また、人口移動もありました。まず太平洋や南西部は、温暖な気候、安価な土地など立地条件に恵まれ、工場建設を中心とした人口の移動が多く、特にカリフォルニア州の増加はめざましく、同州はアメリカの経済の中心になってきました。

 

人口の移動は都市化現象を起こし、戦時景気で小銭を貯めた人の建売住宅の購入、高速道路の発達と自動車の普及によって住宅の郊外化現象が起こりました。戦後やや後退の時期もありましたが、引き続く好景気は、アメリカ「豊かな社会」を築いていきました。一般的にも収入は平均化し、テレビの普及と相まって、マスプロとマスセールの大量消費時代となりました。

 

大学教育も門戸が大きく広がり、教育に関心を持つ人々が増え始めました。第2次世界大戦や朝鮮戦争への出征兵に対する「GIビル」の権利の一つとして、大学進学費が与えられたのも進学率が増加したのに大いに貢献しています。また、戦後生まれのベビーブーマー達は、すでに豊かな時代に突入してから育ったので、「大学進学は当たり前」という意識も広がりました。

 

(2)戦後のアメリカ小売業の旋風

1938年の「チェーン・ストアに対する死刑宣告法案」は廃案になったとはいえ、「A&P」「ウールワース」「J.C.ペニー」といった戦前の代表的なチェーンは、第2次世界大戦後もパットマン後遺症により成長が抑制されました。しかし一方で、新たな業態の開発が行われました。

①ディスカウント・ストアの発展

1948年にユージン・ファーカフは、ニューヨークのマンハッタンに、ディスカウント・ハウスの「E.J.コルベット(E.J.Korvette)」をオープンさせました。これは戦後帰国した人たちに対し、自宅で必要な家庭電器製品を、メーカーの定価よりはるかに安いディスカウント価格で販売しました。当然のことながら、メーカーや他の小売業者から圧力がかかりましたが、これには屈しませんでした。

 

さらに、1964年、ユージン・ファーカフは、取扱商品の範囲を広げ、同じニューヨークのロングアイランドに、「より多くの物をより安く」という「経営理念」のもとに、「ディスカウント・ストア」をオープンさせました。

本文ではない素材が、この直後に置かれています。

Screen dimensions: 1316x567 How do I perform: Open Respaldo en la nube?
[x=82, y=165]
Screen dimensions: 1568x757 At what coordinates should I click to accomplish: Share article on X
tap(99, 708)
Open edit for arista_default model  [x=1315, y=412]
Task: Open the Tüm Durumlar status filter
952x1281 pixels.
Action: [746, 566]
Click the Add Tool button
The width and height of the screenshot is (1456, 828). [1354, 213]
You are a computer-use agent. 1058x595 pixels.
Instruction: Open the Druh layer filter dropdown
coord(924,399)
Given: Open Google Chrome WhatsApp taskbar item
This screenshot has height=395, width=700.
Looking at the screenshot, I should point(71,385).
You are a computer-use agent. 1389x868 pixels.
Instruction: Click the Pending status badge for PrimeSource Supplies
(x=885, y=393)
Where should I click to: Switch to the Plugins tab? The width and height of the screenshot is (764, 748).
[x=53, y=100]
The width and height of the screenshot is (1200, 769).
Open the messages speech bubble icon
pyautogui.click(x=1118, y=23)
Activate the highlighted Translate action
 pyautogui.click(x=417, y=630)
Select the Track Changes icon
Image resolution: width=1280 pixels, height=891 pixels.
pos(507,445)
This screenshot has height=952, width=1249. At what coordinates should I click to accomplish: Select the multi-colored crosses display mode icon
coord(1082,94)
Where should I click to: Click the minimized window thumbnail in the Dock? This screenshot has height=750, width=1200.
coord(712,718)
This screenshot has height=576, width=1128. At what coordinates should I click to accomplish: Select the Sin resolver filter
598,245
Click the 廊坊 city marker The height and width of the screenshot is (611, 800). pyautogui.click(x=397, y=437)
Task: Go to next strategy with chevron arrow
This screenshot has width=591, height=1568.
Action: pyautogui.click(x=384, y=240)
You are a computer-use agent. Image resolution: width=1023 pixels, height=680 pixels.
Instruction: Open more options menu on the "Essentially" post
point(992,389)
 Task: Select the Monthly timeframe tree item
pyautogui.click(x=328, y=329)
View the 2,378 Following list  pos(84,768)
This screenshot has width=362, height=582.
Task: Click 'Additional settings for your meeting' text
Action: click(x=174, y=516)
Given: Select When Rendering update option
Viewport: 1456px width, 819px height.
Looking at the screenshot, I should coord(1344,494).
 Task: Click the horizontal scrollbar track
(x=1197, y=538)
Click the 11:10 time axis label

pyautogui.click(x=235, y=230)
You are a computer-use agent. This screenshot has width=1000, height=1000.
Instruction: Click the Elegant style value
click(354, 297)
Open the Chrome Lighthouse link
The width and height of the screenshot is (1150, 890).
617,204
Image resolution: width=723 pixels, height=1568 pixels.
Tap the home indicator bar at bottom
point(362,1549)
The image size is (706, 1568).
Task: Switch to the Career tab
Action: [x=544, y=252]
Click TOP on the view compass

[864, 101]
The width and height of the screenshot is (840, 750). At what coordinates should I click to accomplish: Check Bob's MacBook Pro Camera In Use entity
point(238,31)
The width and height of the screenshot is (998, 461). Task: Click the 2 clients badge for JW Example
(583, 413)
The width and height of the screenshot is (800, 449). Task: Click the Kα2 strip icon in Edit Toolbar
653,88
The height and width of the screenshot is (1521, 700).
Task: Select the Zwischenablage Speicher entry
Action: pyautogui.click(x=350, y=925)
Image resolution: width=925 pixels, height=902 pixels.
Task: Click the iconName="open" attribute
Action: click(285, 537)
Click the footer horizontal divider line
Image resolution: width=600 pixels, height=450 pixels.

なお、現代でも高いブランド力を誇るディスカウント・ストアである「ウォルマート(Wal-Mart)」「Kマート(K―Mart)」「ターゲット(Target)」は、1962年に第1号店をオープンさせ、今日の隆盛を呼びました。

 

②ゼネラル・マーチャンダイズ・ストア(GMS)

またメール・オーダー・ハウスから出発した「シアーズ・ローバック」や、総合衣料品店から出発した「J.C.ペニー」は、日常家庭で使われる商品の総合的な販売する新たな業態としての、「ゼネラル・マーチャンダイズ・ストア(GMS)」として生まれ変わりました。

 

③「専門店」の発達

1960年代後半から始まった消費の大衆化は、ファッションを普及させました。総合された店舗もさることながら、専門的に絞り込んだ専門店の「ニーズ」の高まりをみせたことが大きく専門店時代を創出しました。

 

④スーパーマーケット・百貨店

「スーパーマーケット」は、第2次世界大戦後は、「セーフウエイ(Safeway)」「クローガー(Kroger)」のナショナル・チェーンと一定の地域におけるローカル・チェーンと2つの発展的プロセスを示しました。

 

一方、「百貨店」は「ディスカウント・ストア」や「ゼネラル・マーチャンダイズ・ストア」の追撃を受けて後退を余儀なくされましたが、「ショッピングセンター」の発展とともに復活してきたことは大いに注目されました。

 

(3)ショッピングセンター時代の到来

 

アメリカで最初に計画的な「ショッピングセンター」が建設されたのは、1920年代の中頃といわれています。本格的な「ショッピングセンター」の誕生は、1950年J.B.ダグラスによるものです。ワシントン州シアトル地区に「ノースゲート・ショッピングセンター(Northgate Shopping Center)」をオープンさせ、これは今なお今日のアメリカにおける「ショッピングセンター」のモデルとして評価されています。

「ショッピングセンター」は、住宅の郊外化現象や消費の大衆化によって発展してきました。生活者のための「計画的な商店街」として、ワンストップ・ショッピング(一括購入)という利便性とコンパリゾン・ショッピング(比較購買)の楽しさをつくりあげることを狙いました。「百貨店」や「ゼネラル・マーチャンダイズ・ストア」をキーテナントとして据え、「バラエティ・ストア」「ドラッグ・ストア」「専門店」「レストラン」その他の多様なサービス機関から構成。また、広大な駐車場で自動車客に便宜をはかり、いまやアメリカの郊外生活者にとってはなくてはならない機能として存在しています。